Safety in NASCAR has evolved into one of the biggest concerns in stock car racing's largest sanctioning body. Mainly after the death of Dale Earnhardt, a seven-time Winston Cup Series champion, NASCAR has decided to change all of their safety policies, such as the use of the HANS device. Since 2001, NASCAR has also changed the cars for the NASCAR Cup Series and the Xfinity Series. NASCAR's safety policy includes the racing fire suit, carbon fiber seating, and roof flaps.

==Car design==

During a series of deaths of several drivers, NASCAR began researching a new, safer car. After a seven-year program, NASCAR presented a design for a new car. The new car, known as the Car of Tomorrow, features a reinforced roll cage. The left side skin has a steel plate for better resiliency in crashes. The roof was 4 in higher and 2 in wider for safety in rolls.

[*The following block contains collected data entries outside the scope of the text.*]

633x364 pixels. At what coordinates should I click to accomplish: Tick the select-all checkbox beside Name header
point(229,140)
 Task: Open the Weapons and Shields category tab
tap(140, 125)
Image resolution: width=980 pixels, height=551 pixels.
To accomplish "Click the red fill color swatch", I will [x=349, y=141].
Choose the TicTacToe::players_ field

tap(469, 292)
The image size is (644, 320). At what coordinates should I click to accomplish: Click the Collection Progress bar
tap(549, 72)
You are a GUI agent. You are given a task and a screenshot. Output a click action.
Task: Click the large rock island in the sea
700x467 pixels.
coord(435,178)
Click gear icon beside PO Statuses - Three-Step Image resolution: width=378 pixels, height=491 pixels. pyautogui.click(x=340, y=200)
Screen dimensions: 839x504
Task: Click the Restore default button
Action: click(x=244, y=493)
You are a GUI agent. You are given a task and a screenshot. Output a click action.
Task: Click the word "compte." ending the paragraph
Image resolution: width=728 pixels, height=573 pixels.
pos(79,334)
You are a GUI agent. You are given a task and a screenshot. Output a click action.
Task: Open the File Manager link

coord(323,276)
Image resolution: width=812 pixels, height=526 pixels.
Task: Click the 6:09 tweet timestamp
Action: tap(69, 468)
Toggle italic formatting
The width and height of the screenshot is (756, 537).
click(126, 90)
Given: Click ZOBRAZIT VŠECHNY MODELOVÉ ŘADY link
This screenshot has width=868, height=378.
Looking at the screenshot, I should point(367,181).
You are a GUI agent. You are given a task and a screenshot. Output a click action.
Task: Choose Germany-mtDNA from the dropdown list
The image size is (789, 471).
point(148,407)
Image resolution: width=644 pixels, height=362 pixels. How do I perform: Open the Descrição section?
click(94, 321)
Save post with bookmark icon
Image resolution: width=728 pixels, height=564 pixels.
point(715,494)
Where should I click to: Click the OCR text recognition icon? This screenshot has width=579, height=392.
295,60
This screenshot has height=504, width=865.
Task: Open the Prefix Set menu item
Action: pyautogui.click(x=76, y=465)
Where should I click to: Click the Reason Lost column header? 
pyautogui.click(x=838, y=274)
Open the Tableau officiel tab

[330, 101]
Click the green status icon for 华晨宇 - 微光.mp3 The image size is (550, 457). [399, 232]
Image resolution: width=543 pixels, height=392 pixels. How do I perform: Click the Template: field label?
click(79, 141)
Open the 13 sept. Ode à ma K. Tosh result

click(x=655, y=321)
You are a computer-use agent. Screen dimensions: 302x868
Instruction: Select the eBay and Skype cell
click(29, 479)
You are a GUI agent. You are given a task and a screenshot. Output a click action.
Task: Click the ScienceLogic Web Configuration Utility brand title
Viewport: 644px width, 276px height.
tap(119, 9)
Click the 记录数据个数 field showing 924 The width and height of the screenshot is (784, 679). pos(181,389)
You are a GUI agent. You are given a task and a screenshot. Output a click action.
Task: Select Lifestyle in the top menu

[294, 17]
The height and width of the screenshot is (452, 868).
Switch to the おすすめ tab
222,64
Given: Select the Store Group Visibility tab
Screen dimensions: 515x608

First implemented in the Car of Tomorrow was the separated wing. From 2009-early 2010, the wing was blamed for several flips. Starting in the 2010 spring Martinsville race, the wing was replaced by the traditional spoiler. Also new to the Car of Tomorrow, is the stronger smaller fuel cell 17.75 USgal for a reduced risk of fires. The windshield is made of Lexan which gains its strength from its flexibility. Under normal circumstances, the glass bends and absorbs the force of the object. Implemented in a limited schedule in 2007, the car was immediately criticized by the drivers for lack of handling.

In 2013, a sixth-generation stock car was unveiled, and the Car of Tomorrow was retired, although it retains some technologies from the previous-generation car. The NASCAR Xfinity Series also introduced a new generation car in 2011 (trialed partially in 2010), featuring the same safety improvements.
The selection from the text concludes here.